Al acabar nuestra conversación —tras el pertinente «Salgo de tu equipo, sigue trabajando»—, una conclusión dubitativa me inquietó: ¿deberemos empezar a asustarnos con la IA cuando esta sea capaz de reproducir los yerros, las contradicciones, los patinazos tan propios de los humanos; cuando sepa hacer chistes, chismorrear y, de tanto en tanto, porque le viene en gana, porque se siente festiva, emitir sonidos de eructos o de pedorreos; cuando sepa cómo acompañarnos en la soledad, en los sentimientos, en todo aquello que nos vuelve emocionalmente vulnerables, como ocurre con la Samantha de Her (2013); cuando tome decisiones con el mismo nivel de autonomía que nosotros, sin preguntarnos, sin esperar a una orden, como sucede con HAL 9000 en 2001, una odisea espacial (1968); cuando nos eche en cara que hayamos decidido reemplazarla por otro sistema semejante porque quiere disfrutar de su vida igual que nosotros de la nuestra, como confiesa Roy Batty (Blade Runner, 1982)?

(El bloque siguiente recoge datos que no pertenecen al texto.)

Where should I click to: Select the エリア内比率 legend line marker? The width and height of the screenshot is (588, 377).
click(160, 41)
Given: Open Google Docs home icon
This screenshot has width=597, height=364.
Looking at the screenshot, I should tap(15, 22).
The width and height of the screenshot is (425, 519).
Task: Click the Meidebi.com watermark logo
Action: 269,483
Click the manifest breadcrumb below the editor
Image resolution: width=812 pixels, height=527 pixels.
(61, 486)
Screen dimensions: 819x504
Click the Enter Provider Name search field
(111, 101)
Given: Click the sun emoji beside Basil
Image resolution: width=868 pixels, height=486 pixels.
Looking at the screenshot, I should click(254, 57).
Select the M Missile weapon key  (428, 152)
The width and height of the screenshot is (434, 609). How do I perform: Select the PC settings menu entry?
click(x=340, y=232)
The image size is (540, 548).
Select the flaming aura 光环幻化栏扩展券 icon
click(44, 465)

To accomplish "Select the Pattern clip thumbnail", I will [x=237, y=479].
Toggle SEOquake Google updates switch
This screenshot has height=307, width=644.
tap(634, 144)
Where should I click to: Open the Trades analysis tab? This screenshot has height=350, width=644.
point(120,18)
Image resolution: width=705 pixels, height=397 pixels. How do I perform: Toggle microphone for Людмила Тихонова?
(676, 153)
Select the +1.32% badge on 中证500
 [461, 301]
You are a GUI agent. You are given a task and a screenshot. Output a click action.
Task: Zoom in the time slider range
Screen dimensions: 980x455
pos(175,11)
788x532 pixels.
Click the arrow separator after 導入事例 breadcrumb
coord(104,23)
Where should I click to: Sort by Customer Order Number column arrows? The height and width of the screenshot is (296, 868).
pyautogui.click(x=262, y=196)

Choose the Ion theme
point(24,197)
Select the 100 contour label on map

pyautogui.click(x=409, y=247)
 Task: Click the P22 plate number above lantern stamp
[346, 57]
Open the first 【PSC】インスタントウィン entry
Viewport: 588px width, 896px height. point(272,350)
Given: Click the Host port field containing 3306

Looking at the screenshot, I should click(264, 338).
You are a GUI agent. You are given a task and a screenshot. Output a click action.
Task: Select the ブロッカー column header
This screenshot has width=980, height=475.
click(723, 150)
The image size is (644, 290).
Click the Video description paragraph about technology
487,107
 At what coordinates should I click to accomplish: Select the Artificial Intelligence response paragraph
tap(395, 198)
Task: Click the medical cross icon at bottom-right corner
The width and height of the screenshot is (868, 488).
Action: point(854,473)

Si eso es así, si algún día esto pudiera llegar a suceder, cabe la posibilidad de que la humanidad pueda encontrarse en la terrible disyuntiva de no saber quién es quién, lo que la situaría en la antesala de la gran duda que jamás debería plantearse dentro de nuestra especie, que no es otra que la de dirimir quién nos conviene y de quién, por tanto, hemos de prescindir: ¿Humanos que se muestran como lo que son —humanos— o máquinas que actúan como humanos? ¿Necesitaremos en algún momento de nuestra evolución que aparezca un John Connor (Terminator, 1985)?